The results are shown in Lilypad's Traces tab. If you're using a Mirascope LLM call, the versioned function will also be available in the playground (explained in the next section), which allows you to delegate prompt editing and evals to domain experts.
When the code above is first run, it creates a nested trace and is logged as version 1:
Changing anything in the function or the prompt and then running the code again automatically produces version 2:
Note that if you change a function so that it's identical to any previous version, the version isn't incremented.
You can also compare function versions by clicking the “Compare” button:
This toggles a second dropdown menu, where you can select another version and view the differences side-by-side.
Lilypad also supports A/B testing and rollbacks, since every function run creates a trace with metadata.
Accessing any version using .version(n)()
allows you to compare it with another, you can use it in statements like:
response = answer_question.version(2)("What is Saturn's largest moon?")
This allows you to run different versions of the same function and it makes A/B testing convenient. Just run each version for a subset of users and evaluate which one is better.

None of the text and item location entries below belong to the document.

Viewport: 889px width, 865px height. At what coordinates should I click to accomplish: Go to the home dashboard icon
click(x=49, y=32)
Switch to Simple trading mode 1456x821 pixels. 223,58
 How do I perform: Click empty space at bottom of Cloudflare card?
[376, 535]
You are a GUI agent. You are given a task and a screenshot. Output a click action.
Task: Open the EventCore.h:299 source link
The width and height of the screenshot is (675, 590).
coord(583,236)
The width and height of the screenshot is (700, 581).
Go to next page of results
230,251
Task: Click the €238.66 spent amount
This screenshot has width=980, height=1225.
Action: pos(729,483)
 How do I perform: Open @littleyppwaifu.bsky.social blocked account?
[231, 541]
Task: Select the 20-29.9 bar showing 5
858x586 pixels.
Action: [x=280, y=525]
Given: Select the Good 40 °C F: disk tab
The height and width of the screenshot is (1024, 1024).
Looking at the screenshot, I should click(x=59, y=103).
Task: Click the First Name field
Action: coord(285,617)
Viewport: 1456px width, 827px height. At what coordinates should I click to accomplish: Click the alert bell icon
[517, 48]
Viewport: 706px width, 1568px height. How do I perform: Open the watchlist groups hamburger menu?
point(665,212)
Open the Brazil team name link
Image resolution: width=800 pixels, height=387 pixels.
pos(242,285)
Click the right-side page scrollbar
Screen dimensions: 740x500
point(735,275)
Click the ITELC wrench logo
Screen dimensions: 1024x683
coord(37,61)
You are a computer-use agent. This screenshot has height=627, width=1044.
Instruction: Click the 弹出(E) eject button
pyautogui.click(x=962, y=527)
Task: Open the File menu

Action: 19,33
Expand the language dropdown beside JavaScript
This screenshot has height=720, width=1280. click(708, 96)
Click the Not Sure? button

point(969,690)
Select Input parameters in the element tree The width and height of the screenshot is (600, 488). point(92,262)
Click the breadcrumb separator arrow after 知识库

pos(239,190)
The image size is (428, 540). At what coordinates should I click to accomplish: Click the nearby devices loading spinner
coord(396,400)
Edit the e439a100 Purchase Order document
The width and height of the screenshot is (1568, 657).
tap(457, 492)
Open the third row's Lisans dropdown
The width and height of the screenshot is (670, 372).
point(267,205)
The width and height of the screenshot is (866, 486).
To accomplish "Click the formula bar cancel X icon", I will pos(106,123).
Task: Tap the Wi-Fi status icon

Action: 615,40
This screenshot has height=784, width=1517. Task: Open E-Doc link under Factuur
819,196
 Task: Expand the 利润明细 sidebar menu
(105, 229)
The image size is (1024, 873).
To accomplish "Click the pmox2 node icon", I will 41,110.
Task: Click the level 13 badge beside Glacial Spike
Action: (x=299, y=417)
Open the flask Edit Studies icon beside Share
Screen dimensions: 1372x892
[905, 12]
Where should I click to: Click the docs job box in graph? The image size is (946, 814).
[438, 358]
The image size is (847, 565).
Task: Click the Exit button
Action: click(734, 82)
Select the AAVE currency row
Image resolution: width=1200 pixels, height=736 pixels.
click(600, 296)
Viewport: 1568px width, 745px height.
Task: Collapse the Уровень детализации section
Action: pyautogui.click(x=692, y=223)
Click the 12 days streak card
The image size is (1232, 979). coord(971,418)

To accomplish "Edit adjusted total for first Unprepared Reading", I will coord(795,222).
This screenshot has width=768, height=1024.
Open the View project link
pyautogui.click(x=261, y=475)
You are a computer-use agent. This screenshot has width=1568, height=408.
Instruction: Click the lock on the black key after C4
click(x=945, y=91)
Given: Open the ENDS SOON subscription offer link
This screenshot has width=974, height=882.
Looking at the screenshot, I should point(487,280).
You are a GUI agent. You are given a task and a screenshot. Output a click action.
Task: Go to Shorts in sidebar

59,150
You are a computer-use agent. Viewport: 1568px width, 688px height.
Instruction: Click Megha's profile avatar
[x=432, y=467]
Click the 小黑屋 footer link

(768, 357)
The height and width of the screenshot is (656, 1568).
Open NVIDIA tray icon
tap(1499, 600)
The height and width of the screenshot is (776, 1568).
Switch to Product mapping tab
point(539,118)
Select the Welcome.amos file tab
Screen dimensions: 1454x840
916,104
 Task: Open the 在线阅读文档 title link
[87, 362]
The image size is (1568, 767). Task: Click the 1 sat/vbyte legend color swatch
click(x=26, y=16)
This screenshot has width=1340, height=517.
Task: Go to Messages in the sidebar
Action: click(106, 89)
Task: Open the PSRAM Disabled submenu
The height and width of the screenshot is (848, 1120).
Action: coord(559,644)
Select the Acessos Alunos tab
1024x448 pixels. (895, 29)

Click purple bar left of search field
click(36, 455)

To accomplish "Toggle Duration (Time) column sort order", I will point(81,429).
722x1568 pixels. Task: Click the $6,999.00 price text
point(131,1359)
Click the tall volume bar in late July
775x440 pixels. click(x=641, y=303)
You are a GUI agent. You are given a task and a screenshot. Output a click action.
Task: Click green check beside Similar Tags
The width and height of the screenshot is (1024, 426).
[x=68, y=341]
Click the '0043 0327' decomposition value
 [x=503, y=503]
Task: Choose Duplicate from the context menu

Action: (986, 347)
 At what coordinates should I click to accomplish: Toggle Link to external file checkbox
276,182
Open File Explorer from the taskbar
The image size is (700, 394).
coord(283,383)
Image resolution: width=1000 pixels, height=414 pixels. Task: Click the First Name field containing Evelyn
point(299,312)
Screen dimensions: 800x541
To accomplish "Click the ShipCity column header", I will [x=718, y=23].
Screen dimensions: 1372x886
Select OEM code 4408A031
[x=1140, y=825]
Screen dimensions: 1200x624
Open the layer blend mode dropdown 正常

No-Code Prompt Experimentation for SMEs
Lilypad’s playground provides a no-code browser environment and safe collaboration model that gives domain experts the ability to create, change, and hot swap prompts without involvement from developers so they don't need to redeploy the code.
Prompt changes in the playground are sandboxed by default:
- They don’t affect live code unless deliberately synced by an engineer.
- Running a prompt in the playground doesn't require a pull request, merge, or redeploy.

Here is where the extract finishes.